How to complete this task: Copy out every line of the listing in which "computer" appears.

(Task inputs begins)

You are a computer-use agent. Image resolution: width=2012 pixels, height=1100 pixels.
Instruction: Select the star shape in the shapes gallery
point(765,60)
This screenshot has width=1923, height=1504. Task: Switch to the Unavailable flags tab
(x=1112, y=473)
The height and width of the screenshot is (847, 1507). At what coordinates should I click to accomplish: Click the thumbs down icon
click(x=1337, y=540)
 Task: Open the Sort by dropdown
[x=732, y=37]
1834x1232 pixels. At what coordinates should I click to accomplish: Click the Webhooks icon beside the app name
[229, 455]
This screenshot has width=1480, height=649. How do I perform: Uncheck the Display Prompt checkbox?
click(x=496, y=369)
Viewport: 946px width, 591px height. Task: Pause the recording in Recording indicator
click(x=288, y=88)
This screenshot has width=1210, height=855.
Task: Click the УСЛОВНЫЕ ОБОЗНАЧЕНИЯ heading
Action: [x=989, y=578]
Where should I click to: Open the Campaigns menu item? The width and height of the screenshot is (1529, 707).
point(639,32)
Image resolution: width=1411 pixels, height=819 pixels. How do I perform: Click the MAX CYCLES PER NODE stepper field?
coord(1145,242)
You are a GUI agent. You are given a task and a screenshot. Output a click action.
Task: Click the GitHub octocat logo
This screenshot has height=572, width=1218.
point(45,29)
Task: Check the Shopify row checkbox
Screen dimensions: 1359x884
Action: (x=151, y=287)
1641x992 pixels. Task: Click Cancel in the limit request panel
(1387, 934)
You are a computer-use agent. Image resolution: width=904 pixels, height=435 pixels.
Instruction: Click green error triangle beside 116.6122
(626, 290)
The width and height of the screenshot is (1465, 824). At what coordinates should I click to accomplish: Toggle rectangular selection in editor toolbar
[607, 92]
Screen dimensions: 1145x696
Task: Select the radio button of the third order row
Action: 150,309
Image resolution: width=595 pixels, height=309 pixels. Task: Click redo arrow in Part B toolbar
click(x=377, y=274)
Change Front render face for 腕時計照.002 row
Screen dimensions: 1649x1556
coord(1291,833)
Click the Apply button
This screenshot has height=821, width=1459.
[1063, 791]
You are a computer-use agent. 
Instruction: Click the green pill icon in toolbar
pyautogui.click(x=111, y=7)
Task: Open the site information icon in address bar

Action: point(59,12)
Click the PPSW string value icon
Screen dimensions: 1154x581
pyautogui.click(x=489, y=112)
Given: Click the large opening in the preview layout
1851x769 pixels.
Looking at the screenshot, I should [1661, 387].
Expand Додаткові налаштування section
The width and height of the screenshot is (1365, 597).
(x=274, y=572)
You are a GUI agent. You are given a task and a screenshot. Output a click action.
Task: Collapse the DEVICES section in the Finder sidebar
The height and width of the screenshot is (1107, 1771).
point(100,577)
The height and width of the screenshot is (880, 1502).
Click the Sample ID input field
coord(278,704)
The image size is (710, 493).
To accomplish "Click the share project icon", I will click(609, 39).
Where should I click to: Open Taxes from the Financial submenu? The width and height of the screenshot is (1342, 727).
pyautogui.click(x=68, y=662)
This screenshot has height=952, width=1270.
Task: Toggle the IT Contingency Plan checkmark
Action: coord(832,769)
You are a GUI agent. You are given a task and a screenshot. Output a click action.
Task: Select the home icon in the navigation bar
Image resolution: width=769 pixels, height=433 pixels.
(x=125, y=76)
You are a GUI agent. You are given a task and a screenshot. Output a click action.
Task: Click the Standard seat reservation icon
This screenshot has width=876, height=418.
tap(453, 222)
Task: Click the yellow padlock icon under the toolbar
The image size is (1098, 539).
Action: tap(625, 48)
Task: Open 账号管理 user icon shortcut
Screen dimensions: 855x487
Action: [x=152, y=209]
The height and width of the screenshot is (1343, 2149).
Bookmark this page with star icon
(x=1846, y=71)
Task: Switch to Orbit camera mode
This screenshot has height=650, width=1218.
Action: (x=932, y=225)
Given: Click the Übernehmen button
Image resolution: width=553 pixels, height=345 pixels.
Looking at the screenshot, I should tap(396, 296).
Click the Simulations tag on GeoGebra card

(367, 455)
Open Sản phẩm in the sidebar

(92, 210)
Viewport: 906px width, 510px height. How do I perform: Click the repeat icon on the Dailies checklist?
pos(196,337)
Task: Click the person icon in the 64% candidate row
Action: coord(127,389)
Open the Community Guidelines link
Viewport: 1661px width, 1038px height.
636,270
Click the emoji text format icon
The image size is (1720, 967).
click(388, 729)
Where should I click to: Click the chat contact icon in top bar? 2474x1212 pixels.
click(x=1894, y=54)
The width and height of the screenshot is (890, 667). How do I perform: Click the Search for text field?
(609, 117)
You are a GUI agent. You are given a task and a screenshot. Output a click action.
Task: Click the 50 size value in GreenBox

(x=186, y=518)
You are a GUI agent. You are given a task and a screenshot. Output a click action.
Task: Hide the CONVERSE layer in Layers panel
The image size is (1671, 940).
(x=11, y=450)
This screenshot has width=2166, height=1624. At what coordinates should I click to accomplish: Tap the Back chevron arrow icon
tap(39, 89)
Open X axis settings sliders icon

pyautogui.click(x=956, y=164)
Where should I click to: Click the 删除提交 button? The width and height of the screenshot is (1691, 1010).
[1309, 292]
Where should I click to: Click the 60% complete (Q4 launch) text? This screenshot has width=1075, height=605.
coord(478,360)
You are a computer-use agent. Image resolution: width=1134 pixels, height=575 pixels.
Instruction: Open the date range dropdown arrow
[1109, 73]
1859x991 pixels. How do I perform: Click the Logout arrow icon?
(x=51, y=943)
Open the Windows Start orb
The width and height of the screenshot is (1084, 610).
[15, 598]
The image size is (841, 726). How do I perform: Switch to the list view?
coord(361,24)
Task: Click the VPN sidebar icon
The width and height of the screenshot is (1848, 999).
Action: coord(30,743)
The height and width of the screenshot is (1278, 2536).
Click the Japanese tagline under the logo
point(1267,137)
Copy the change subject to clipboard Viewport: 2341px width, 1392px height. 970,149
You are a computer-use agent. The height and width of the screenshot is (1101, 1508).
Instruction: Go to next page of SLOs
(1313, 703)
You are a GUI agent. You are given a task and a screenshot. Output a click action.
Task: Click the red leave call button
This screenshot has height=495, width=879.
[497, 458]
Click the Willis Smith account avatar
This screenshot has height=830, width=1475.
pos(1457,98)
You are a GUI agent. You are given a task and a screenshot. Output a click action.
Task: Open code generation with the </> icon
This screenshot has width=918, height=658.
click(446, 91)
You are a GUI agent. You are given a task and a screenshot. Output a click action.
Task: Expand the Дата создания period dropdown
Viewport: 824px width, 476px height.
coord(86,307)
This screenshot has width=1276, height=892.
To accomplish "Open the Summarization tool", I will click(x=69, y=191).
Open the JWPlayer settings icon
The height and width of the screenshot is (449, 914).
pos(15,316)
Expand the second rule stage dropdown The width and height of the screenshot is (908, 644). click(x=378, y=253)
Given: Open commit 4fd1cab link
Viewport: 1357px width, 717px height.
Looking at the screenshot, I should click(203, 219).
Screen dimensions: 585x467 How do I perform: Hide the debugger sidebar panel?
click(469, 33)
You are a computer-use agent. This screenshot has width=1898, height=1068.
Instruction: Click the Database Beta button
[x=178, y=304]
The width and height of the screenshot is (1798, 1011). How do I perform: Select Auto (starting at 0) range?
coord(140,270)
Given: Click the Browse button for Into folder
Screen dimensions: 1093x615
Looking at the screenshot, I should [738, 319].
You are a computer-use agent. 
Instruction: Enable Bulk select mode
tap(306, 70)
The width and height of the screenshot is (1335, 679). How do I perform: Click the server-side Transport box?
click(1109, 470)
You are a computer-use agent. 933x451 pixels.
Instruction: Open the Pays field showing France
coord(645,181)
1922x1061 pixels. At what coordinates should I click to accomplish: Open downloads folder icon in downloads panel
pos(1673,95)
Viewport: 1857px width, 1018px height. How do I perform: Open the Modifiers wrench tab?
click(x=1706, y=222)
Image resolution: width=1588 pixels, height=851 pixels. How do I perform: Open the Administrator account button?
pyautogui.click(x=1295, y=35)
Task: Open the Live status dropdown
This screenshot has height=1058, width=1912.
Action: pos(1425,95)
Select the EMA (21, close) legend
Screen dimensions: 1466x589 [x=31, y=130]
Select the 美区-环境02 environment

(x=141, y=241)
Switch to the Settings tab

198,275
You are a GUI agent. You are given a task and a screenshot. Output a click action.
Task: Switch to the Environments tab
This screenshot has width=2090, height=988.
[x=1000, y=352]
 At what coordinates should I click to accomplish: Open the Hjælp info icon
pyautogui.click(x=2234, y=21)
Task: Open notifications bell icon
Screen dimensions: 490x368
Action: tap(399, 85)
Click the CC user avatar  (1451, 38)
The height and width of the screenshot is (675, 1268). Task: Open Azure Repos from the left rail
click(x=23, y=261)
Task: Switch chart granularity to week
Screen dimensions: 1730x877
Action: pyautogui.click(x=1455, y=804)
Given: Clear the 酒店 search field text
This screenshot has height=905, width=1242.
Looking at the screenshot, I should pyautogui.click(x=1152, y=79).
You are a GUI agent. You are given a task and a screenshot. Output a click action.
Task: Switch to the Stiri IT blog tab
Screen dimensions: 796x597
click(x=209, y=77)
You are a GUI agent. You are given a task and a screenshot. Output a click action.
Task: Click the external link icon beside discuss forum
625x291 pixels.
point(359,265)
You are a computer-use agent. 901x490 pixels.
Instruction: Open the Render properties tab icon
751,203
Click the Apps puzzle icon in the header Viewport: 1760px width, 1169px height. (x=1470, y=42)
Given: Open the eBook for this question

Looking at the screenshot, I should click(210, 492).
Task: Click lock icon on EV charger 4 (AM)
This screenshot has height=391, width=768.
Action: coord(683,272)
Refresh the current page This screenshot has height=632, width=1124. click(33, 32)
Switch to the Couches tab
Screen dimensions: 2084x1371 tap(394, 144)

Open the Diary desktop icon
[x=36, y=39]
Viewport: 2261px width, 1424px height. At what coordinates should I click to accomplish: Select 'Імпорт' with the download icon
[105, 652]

(Task inputs ends)

Task response:
You are a computer-use agent. Image resolution: width=2012 pixels, height=1100 pixels.
You are a computer-use agent. Image resolution: width=904 pixels, height=435 pixels.
You are a computer-use agent. 
You are a computer-use agent. Image resolution: width=1134 pixels, height=575 pixels.
You are a computer-use agent. The height and width of the screenshot is (1101, 1508).
You are a computer-use agent. This screenshot has width=1898, height=1068.
You are a computer-use agent. 
You are a computer-use agent. 933x451 pixels.
You are a computer-use agent. 901x490 pixels.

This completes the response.